Brief A:
Transcribe the stretch from "In April, Nigeria’s" through "was under way." in the article on Morocco's gas and fertilizer projects.
Brief B:
Please pick up the article on Morocco's gas and fertilizer projects after its last sentence and keep writing it.
------ Text excerpt ------
Morocco gas and fertiliser project activity surges
13 July 2023
> Maghreb energy project activity doubles
> Morocco fertiliser project progresses towards approval
> Morocco fertiliser company plans four solar plants
> Nigeria to invest $12.5bn in Morocco pipeline
> Genel in talks to develop Moroccan oil assets
> Design completed for Moroccan gas project

Over the past three years, Morocco has seen a surge in early-stage gas and chemical project activity that could potentially be worth multibillion dollars.
The country is taking advantage of its proximity to Europe and demand for fertilisers as well as its potential to benefit as a possible transit route for natural gas.
At the same time, it is advancing exploration and production projects for natural gas that may pay dividends over the long term.
While many of the projects are in their early stages, and some of the largest projects are highly speculative, it is likely that some will ultimately see contracts awarded over the coming years.
Nigeria pipeline
The planned $25bn Nigeria-Morocco gas pipeline is currently the biggest project in Morocco’s gas sector and is also one of the most speculative.
As the project spans 13 countries, it is complicated and will need cooperation between all of the nations involved to succeed.
Despite the challenges, there has been significant progress on the project.
In April, Nigeria’s National Petroleum Company (NNPC) said it was preparing to invest $12.5bn to secure a 50 per cent equity stake in the project.
At the time, Mallam Mele Kyari, group CEO of NNPC, said the first phase of the front-end engineering and design (feed) work had been completed, and the second phase of the feed work was under way.
Earlier this month, NNPC tendered contracts to carry out survey work for pipeline sections with a bid deadline of 20 September this year.
Morocco will host 1,672 kilometres of the pipeline. The country’s head of state, King Mohammed VI, has described it as a strategic turning point that will significantly advance the development of West Africa. The project will extend for 5,600km in total.
The 13 countries involved in the project signed a memorandum of understanding (MoU) with Morocco’s National Office of Hydrocarbons & Mines in December 2022.
Regasification
Other midstream gas projects active in Morocco include two liquefied natural gas (LNG) regasification terminals.
One of these was first announced in 2021 after Algeria shut down a gas pipeline between the two countries.
The client on this project is Morocco’s Ministry of Energy & Mining, and the terminal is due to be developed near the capital city of Rabat.
It is part of a gas-to-power project, and the entire project is estimated to have a value of $1.3bn.
Contractors have submitted bids on this project, but contracts are yet to be awarded.
The second regasification terminal has an estimated value of $200m and is due to be located in Morocco’s Mohammedia Port.
This project is also being developed by Morocco’s Ministry of Energy & Mining and was first announced in 2021.
Like the project slated to be developed near Rabat, bids have been submitted, but contracts are yet to be awarded.
Upstream
Although Morocco continues to be a net gas importer, there has been progress on upstream gas projects within the country since 2021.
In December last year, the Anchois project offshore Morocco took a step forward after London-based Chariot agreed the key principles of a gas sales deal.
Anchois hosts about 1.5 trillion cubic feet of potential gas resources and is being developed via subsea wells tied back direct to an onshore gas processing plant.
------ Material provided ------
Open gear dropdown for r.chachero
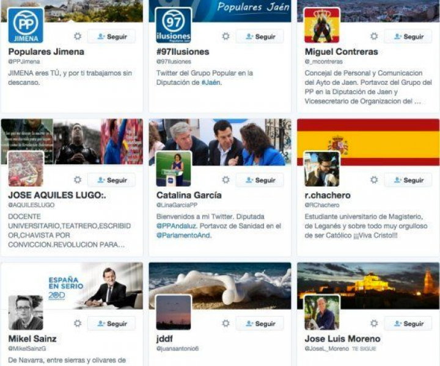(374, 180)
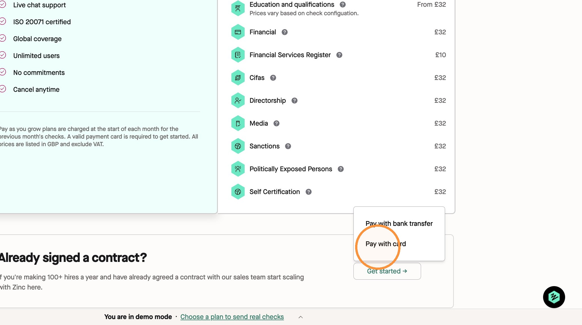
------
Exercise output A:
In April, Nigeria’s National Petroleum Company (NNPC) said it was preparing to invest $12.5bn to secure a 50 per cent equity stake in the project.
At the time, Mallam Mele Kyari, group CEO of NNPC, said the first phase of the front-end engineering and design (feed) work had been completed, and the second phase of the feed work was under way.

Exercise output B:
Chariot said that, together with its field partner, state-owned ONHYM, it had agreed key principles for long-term gas sales from Anchois with Morocco’s National Office of Electricity & Drinking Water (Onee).
These principles included gas sales of up to 600 million cubic metres a year on a take-or-pay basis for a minimum of 10 years, with gas to be delivered via the Maghreb-Europe gas pipeline.
Earlier this month, another London-listed oil company, Sound Energy, secured funding to execute the second development phase of the company’s Tendrara production concession in Morocco.
The company confirmed the funding arrangement in a statement and said it has “now received a conditioned offer from the arranger for a maximum financing of $237m”, subject to certain conditions being met by September 2023.
Morocco’s Attijariwafa Bank will finance the gas field’s second development phase.
Sound Energy said that the financial facility will be used for the “design, drilling, construction and operation of wells, a treatment facility and a gas pipeline to transport and sell the natural gas produced under the Tendrara production concession”.
The Tendrara gas development project has a total estimated value of $1bn.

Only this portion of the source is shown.